- _Yazılı görev_:
Aşağıdaki kayıtlardan "height" dizesini içeren bütün satırları çıkar. Büyük ve küçük harf ayrımı gözetilmelidir.

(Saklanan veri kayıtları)
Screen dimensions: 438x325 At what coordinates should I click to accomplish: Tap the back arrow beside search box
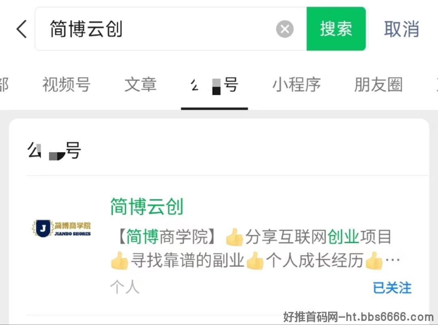pos(22,29)
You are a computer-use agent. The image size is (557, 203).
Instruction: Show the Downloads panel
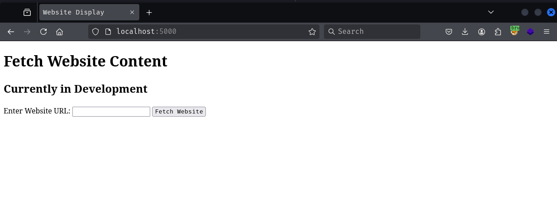click(465, 32)
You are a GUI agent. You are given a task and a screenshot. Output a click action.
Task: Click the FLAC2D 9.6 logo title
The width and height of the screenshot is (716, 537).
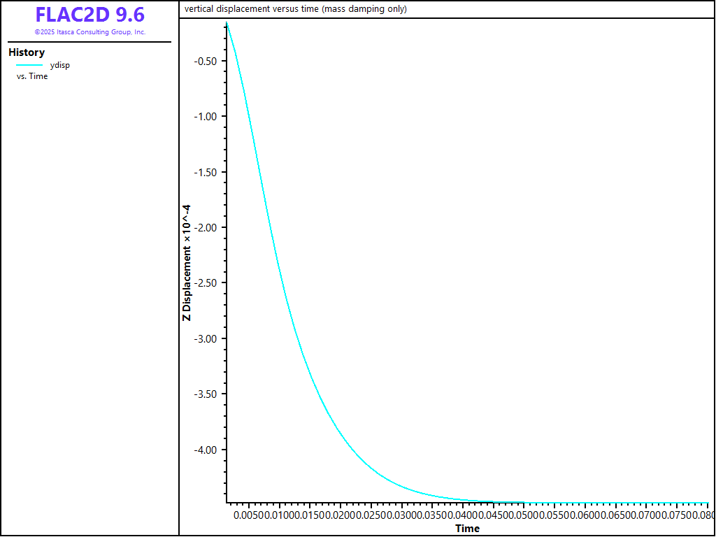(x=90, y=15)
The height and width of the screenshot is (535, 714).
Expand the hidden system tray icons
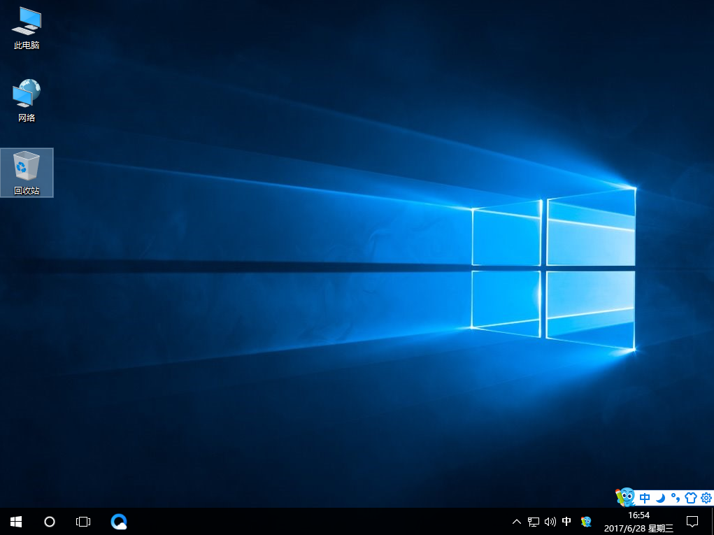coord(517,521)
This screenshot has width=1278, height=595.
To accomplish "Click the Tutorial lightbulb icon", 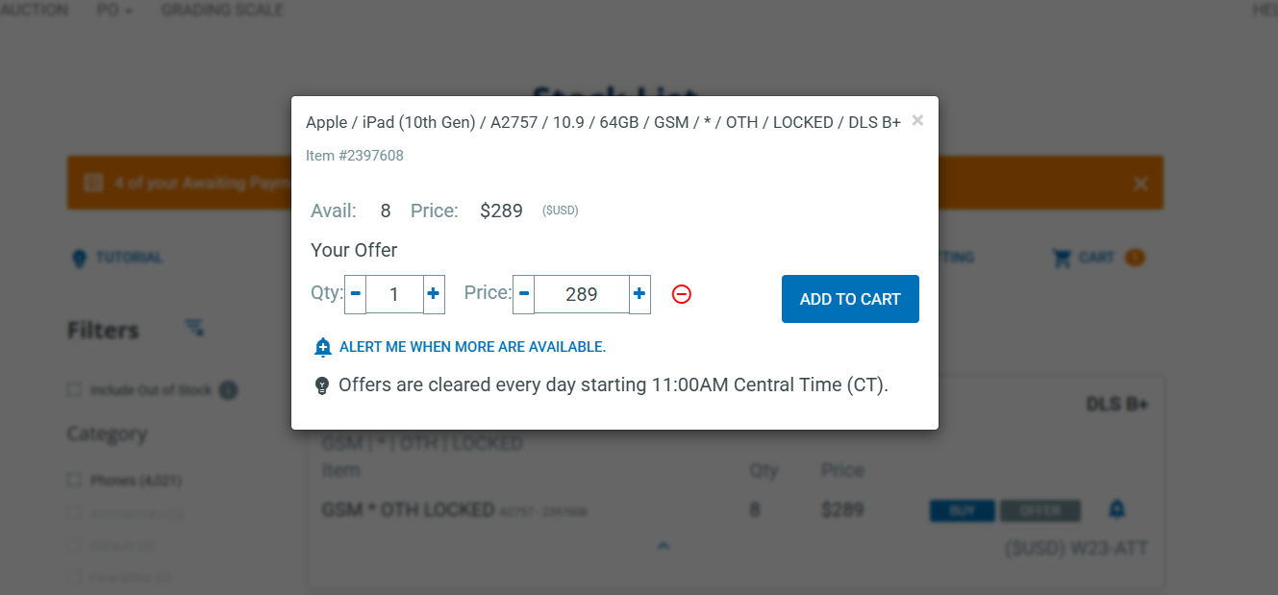I will (79, 258).
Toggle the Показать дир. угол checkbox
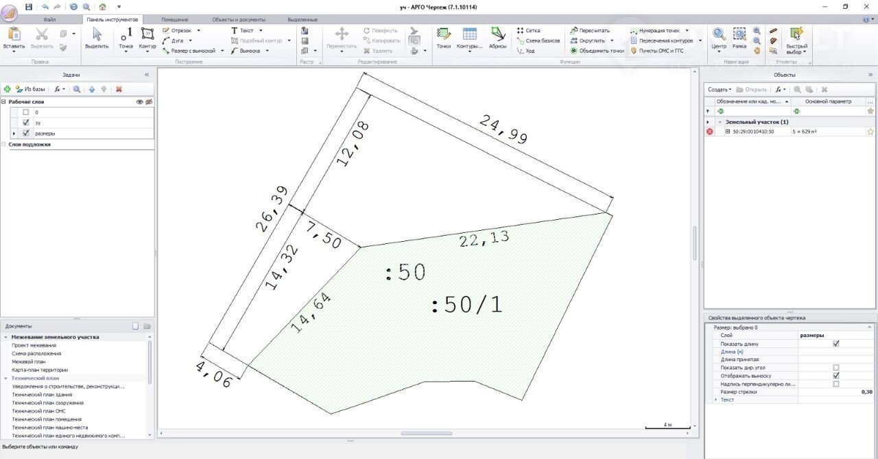 (835, 368)
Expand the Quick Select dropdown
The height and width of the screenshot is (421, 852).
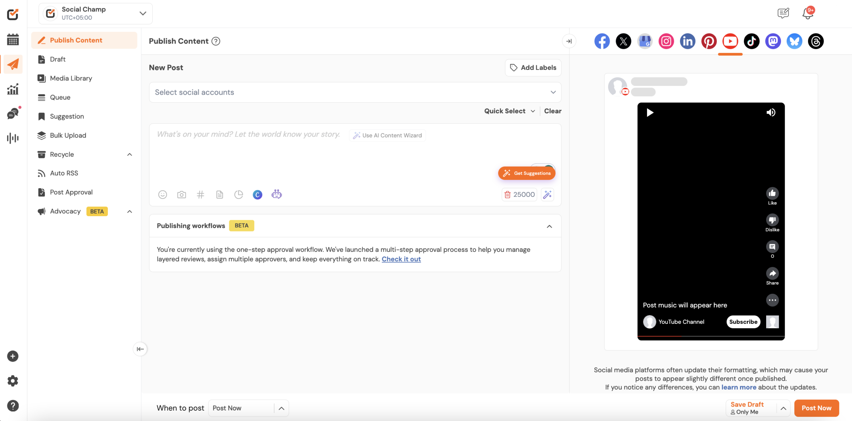pos(509,111)
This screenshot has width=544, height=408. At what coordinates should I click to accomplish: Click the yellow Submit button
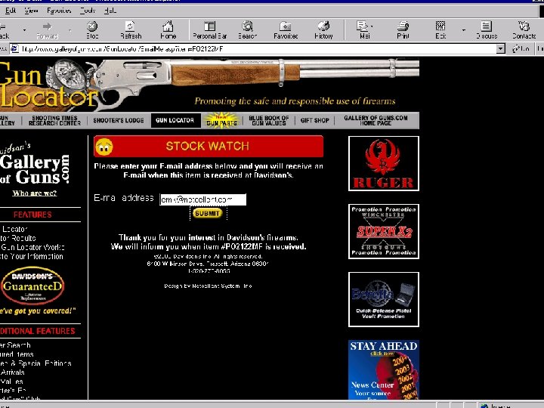207,213
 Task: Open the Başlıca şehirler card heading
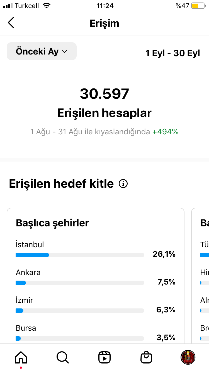52,223
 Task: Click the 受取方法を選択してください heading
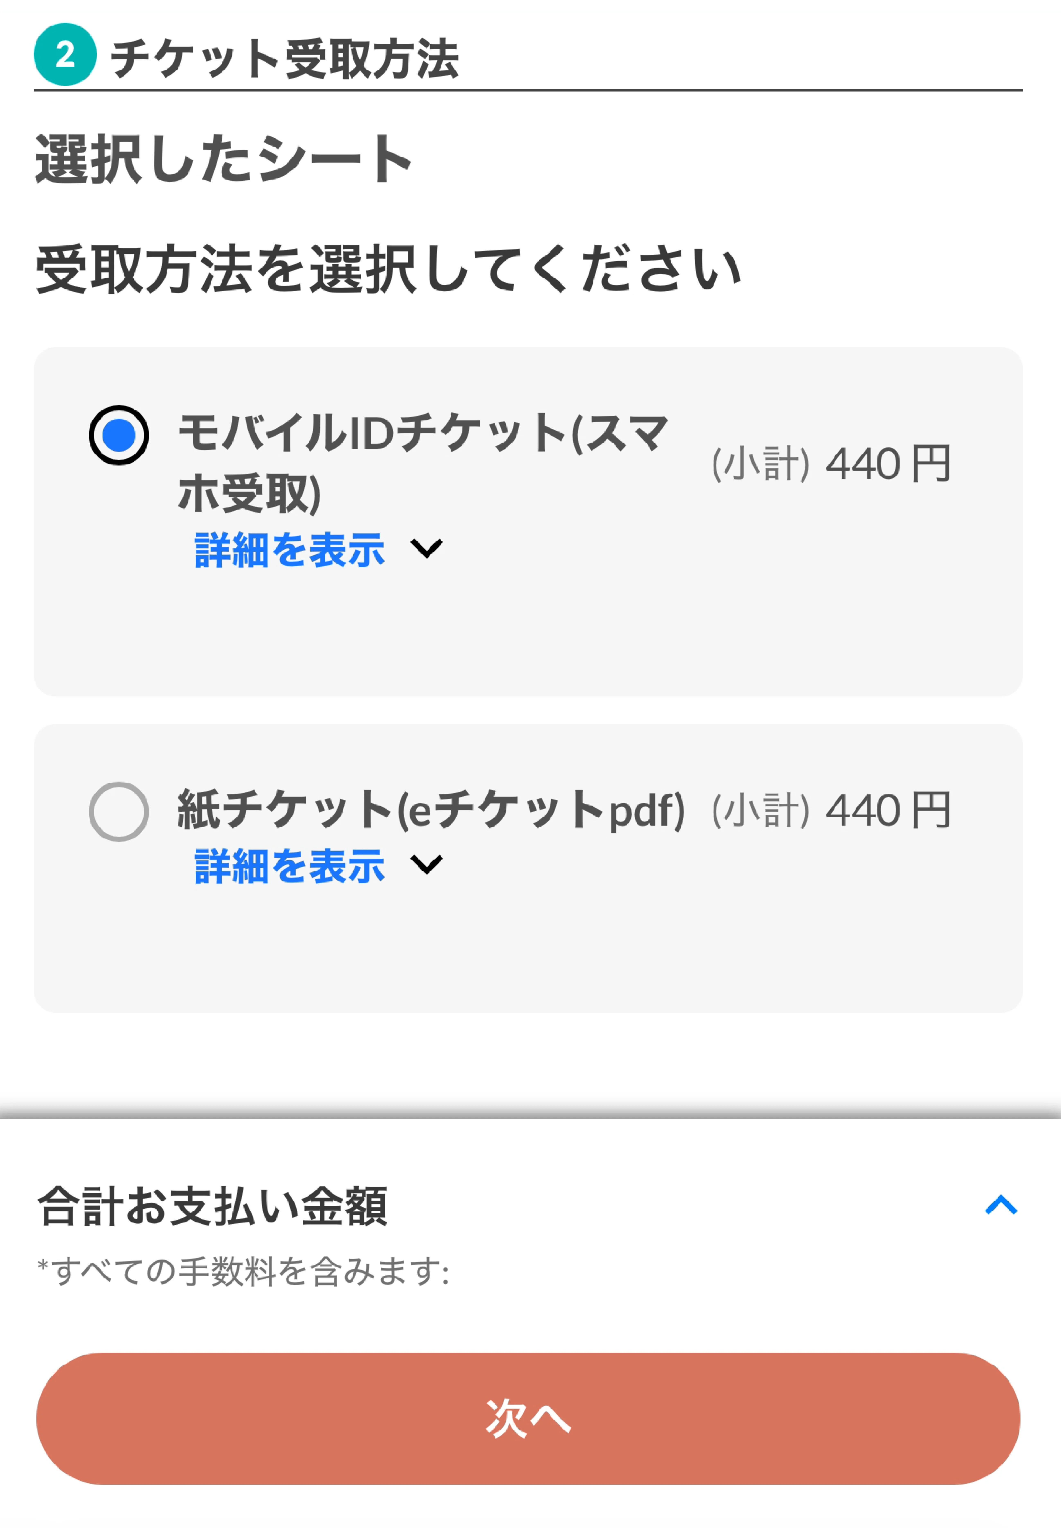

- _Yazılı yanıt_:
The width and height of the screenshot is (716, 537).
The height and width of the screenshot is (535, 714).
This screenshot has width=1278, height=595.
The height and width of the screenshot is (421, 852).
This screenshot has width=544, height=408. At what coordinates should I click to accomplish: Click the yellow Submit button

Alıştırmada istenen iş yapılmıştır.